И она ответила – совершенно правдиво, хотя, если б он спросил ее мгновением раньше, ей пришлось бы солгать:
– Я думала о том, что ты – мое сердце.
– Тогда позаботься о своем сердце, хорошо? – сказал он.
– Мы оба позаботимся.
– Конечно. Это понятно. Не стоит и говорить.
Она помолчала, потом сказала:
– Разве уже не пора пить чай?
– Клянусь Юпитером, пора! – воскликнул он, доставая часы. – Давно пора. Интересно, что эта дура… встань, любовь моя, – и он смахнул ее с колен, – я должен позвонить и узнать, что это она задумала.
Люси тут же пожалела, что заикнулась о чае. Однако на этот раз он не держал палец на кнопке, а позвонил как обычно. А затем встал, глядя на часы.
Она взяла его за руку. Больше всего ей хотелось сказать: «Пожалуйста, не брани ее».
– Осторожно, – сказал он, не спуская глаз с циферблата. – Не дергай меня…

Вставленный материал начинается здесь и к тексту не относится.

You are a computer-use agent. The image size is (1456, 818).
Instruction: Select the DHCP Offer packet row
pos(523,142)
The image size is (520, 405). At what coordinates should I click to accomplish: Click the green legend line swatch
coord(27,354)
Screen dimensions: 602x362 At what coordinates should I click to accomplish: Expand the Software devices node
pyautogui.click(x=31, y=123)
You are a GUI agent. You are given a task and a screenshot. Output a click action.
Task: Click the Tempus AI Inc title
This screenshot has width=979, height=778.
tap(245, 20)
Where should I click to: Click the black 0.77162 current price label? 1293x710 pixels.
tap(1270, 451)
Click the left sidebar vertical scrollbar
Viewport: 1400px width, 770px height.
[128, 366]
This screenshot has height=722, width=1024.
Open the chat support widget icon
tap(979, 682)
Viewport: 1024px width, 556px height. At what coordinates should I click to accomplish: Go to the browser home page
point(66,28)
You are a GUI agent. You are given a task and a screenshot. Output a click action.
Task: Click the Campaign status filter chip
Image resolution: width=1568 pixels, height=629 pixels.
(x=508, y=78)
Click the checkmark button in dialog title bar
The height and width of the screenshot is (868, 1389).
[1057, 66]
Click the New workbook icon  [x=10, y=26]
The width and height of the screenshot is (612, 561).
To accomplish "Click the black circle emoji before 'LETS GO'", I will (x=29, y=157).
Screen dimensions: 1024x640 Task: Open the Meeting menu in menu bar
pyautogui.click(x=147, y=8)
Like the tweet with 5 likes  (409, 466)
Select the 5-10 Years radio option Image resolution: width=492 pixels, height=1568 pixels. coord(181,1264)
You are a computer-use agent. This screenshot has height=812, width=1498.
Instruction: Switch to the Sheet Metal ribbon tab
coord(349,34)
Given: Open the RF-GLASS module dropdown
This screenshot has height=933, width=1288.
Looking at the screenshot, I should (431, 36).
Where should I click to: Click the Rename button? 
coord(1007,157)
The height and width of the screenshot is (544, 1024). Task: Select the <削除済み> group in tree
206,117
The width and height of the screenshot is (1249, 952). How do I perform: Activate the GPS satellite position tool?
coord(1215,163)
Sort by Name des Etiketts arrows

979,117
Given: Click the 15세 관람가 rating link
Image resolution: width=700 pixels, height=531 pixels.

Она спросила, что он делает.
– Проверяю ее. Ш-ш-ш, помолчи. Ты болтаешь, и я сбиваюсь со счета.
Она, затаив дыхание, прислушивалась, стараясь уловить звук шагов. Хоть бы Лиззи не опоздала! Лиззи была так к ней добра – ужасно, если она получит нагоняй. Ну почему она не идет? А это – что это? Где-то хлопнула дверь. Успеет? Успеет?
Из коридора послышались быстрые шаги. Уимисс убрал часы.
– На пять секунд раньше. Вот так их надо учить вовремя отвечать на звонки, – удовлетворенно заявил он.
– Вы звонили, сэр? – спросила Лиззи, открывая дверь.
– Почему чай запаздывает?
– Чай подан в библиотеку, сэр.
– Прошу отвечать конкретно на мой вопрос. Я спросил, почему чай запаздывает.
– Но он не запоздал, сэр, – ответила Лиззи.
– Извольте объясниться.
Лиззи, которая до этого момента мыслила вполне ясно, почувствовала, что в голове у нее все спуталось. Однако приложила все усилия, чтобы объяснить:
– Он запоздал, потому что ждал, когда его выпьют, сэр.
– Боюсь, ничего не понял. А ты? – спросил он у Люси.
– Да, – ответила Люси.
– Интересно. Значит, ты умнее меня, – сказал Уимисс.
В этот момент Лиззи, которая хотела оградить молодую леди от беды, предприняла еще одну попытку объясниться:
– Чай был подан в библиотеку вовремя, сэр, в половине пятого, и вы сами могли бы убедиться, если бы были там. Чай был подан вовремя, но никого, чтобы его пить, не было.
– Но, боже мой, кто именно приказал подать его в библиотеку?
– Не могу сказать, сэр. Честертон…
– Не сваливайте все на Честертон!
– Я полагала, – начала Лиззи, которая оказалась более стойкой и не так часто изображала из себя дурочку, – я полагала, что, возможно, Честертон знает. Я чай не подаю, сэр.
– Пришлите Честертон, – приказал Уимисс.
Лиззи стремительно исчезла. Люси, нервничая, подняла «Грозовой перевал», который все еще лежал на полу обложкой вверх.
– Хорошо, – одобрил Уимисс. – Мне нравится, как ты относишься к книгам.
Она поставила книгу на полку.
– Я уснула, и она упала, – пояснила Люси и быстро продолжила: – Эверард, мне надо сходить за носовым платком. Я приду к тебе в библиотеку.
– Я не собираюсь идти в библиотеку. Я буду пить чай здесь. Почему это я должен пить чай в библиотеке?